Preferably, the current detecting module 100 senses the system current (Isys) according to variance of an input voltage that is not shown in FIG. 1. The input voltage is obtained by adjusting the feedback signal (SFB) through a voltage regulator and thereby adjusts the system voltage (VOUT) and affects the system current (Isys). In other words, the voltage regulator uses the feedback signal (SFB) as an input reference signal to change the input voltage of the current detecting module 100 and thereby generates the corresponding system current (Isys).
In electronic device 10, the current detecting module 100 is a hardware circuit which can sense a current intensity and variance more precisely than pure software applications, so the power consumption calculated by the calculating unit 104 is reliable.
FIG. 2 is a flow diagram of a process 20 according to FIG. 1. The process 20 is realized by the computer system 5 which is operated in a Microsoft, a Mac or a Linux operating system, for managing the power consumption of the compute system 5. The process 20 includes following steps:
Step 200: Start.
Step 202: Provide a plurality of the power adjusting functions through the user interface 106.
Step 204: Sense a system current (Isys) of the computer system 5 to generate system current information (Isys—info).
Step 206: Calculate a power consumption of the computer system 5 according to the system current information (Isys—info) or the system voltage (VOUT).
Step 208: Generate a voltage control signal (SVC) according to a power adjusting function.
Step 210: Adjust the feedback signal (SFB) according to the voltage control signal (SVC).
Step 212: Display the system current information (Isys—info) and the power consumption of the computer system.
Step 214: End.
According to process 20, the embodiment of the present invention generates the system current information (Isys—info) via constantly sensing the system current (Isys) and further calculates the power consumption according to the system current information (Isys—info) or the system voltage (VOUT).
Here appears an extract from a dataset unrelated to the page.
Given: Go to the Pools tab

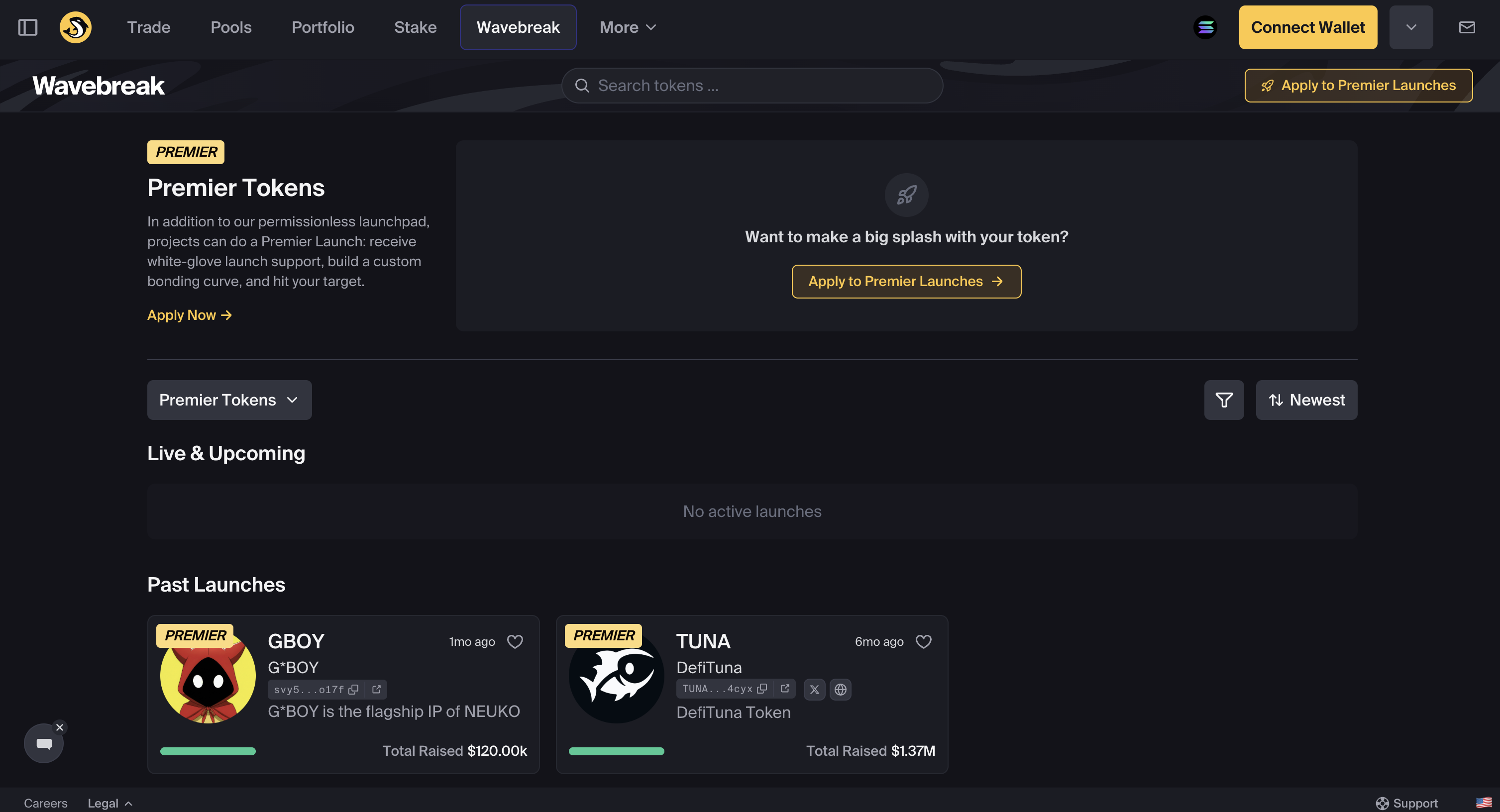Looking at the screenshot, I should point(230,27).
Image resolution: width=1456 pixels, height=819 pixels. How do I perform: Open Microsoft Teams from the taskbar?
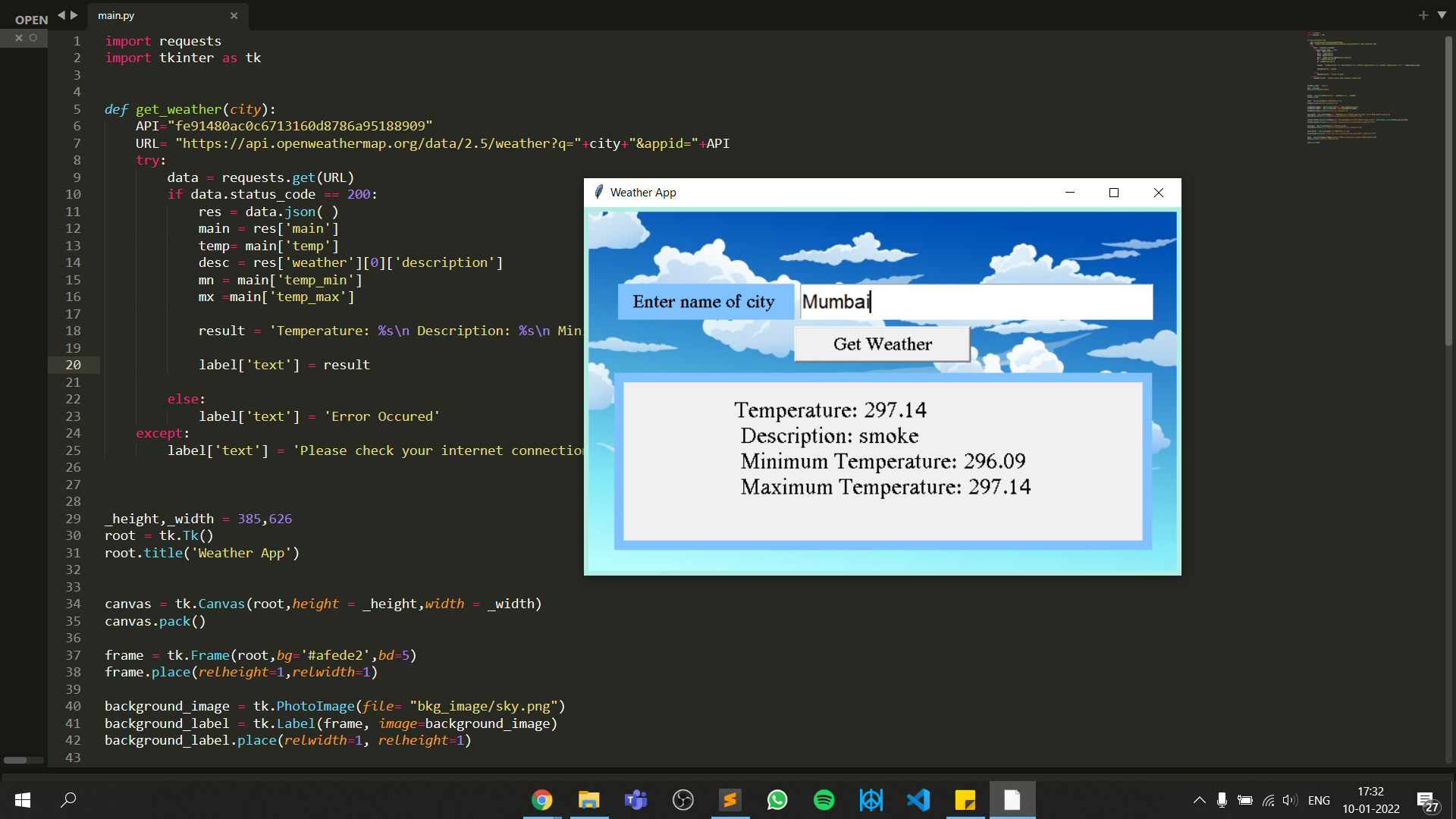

The system current information (Isys—info) and the power consumption of the computer system is displayed via the user interface 106, and preferably displayed via a waveform diagram. In addition, the voltage control signal (SVC) generated via the power adjusting function provided through the user interface 106is used for adjusting the feedback signal (SFB), so as to control the power consumption. Preferably, the power adjusting function is determined according to the system current information (Isys—info). From above, the system current information (Isys—info) affects the voltage control signal (SVC), and a change of the voltage control signal (SVC) causes changes of the system voltage (VOUT), the feedback signal (SFB), and the system current information (Isys—info). Since the process 20 is realized by computer system 5, the detailed operating process can be referred to the description in the FIG. 1.
In conclusion, the embodiments of the present invention utilize hardware device to sense the system current to precisely obtain the power consumption condition and thereby adjust the power consumption appropriately.
Those skilled in the art will readily observe that numerous modifications and alterations of the device and method may be made while retaining the teachings of the invention.